TBMM açılış resepsiyonundaki o fotoğraf
Aslında Meclis resepsiyonlarında masada oturmazsınız, koltukta oturmazsınız, ayaktasınız. Ve herkes birbiriyle göz hizasında konuşuyor. Resepsiyonların herhalde en önemli özelliği o. Ama oturma düzeni olunca o zaman işte hiyerarşi başlıyor. O zaman sorun başlıyor. Erdoğan geldi sanırım önce bir DEM’lilerle konuşmuş, sonra MHP’lerle konuşmuş. Ondan sonra resepsiyon alanından ayrıldı. Baktık ‘biraz daha ortalık sakinleşti’ dedik. Herhalde ayrıldı. Biraz da ortalık sakinleşince biz de arkadaşlarla sohbet ediyoruz. O arada görüşemediğimiz gazeteci arkadaşlar var. Onlar geliyorlar, gidiyorlar. Sivil toplumdan konuşamadığım insanlar. Kalabalık tabii, çok kalabalıktı.
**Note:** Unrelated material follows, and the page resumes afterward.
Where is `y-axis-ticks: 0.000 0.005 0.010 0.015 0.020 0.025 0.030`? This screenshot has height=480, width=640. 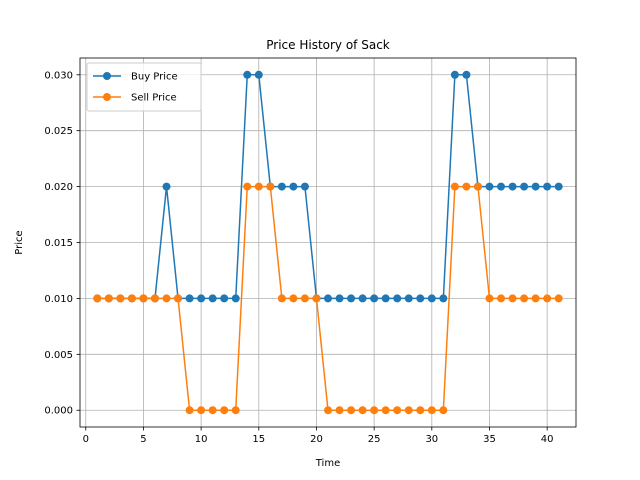
y-axis-ticks: 0.000 0.005 0.010 0.015 0.020 0.025 0.030 is located at coordinates (62, 244).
Sohbet ederken bir de haber geldi ki ‘Numan Bey sizi içeri bekliyor.’ Davet, Numan Bey’in özel kaleminden geliyor. Arkadaşlarla hızlı konuştuk. Meclis Başkanı davet etmiş. İçeride kim var kim yok bilmiyoruz ama tahmin ediyoruz tabii. İşte içeri girdik baktık oturma düzenine. Oturma düzeni de yoktu. Çünkü hatırlarsanız ilk karede sadece iktidar kanadı var. Sonra muhalefet içeri davet edildikten sonra işte DEM’liler, Yeniden Refah var.
Oturduktan hemen sonra Numan Bey kalktı ve bu komisyon çalışmalarıyla ilgili genel başkanlara teşekkür etti. Biz de dedik ki, demek ki bunun amacı bu komisyon çalışmalarına katkı veren siyasi partiler, genel başkanlarına teşekkür etmek. Erdoğan da bir genel başkan, toplu bir teşekkür. Ben orada öyle okudum. Komisyon çalışıyor ama komisyonda olan partilerin de bir genel başkanlar oradayken. Konu oydu çünkü. Başka bir konu açan da olmadı.
Erdoğan’ın adaylığı
Biz 2023 seçimlerinden önce gittik YSK’ya DEVA Partisi olarak dilekçe verdik. Dedik ki; ‘Biz sayı saymayı biliyoruz. 2014 Sayın Erdoğan’ın birinci dönemi, 2018 ikinci dönemi, 2023 eğer aday olacaksa bu 3 dönem oluyor. Anayasa’daki o madde işletilmeden normal bir süreçte bu şekilde aday olamaz’ Mesela CHP bunu yapmadı. Biz yaptık, biz gittik resmen dilekçe verdik. Mesele hukuk meselesi. Yani hukuk olduktan sonra artık onun üzerine bir siyasi tercih olmaktan çıkıyor o konu bize göre. Ve bizim hukukçularımızın oy birliğiyle konsensusla vardığı nokta bu. ‘Anayasaya göre 2023’te normal usullerle değil ancak Meclis’in 360 oyuyla Erdoğan tekrar aday olabilir’ diye bir tutumumuz vardı bizim. Ve onu o zaman ortaya koyduk. O tutumumuz değişmedi bizim.”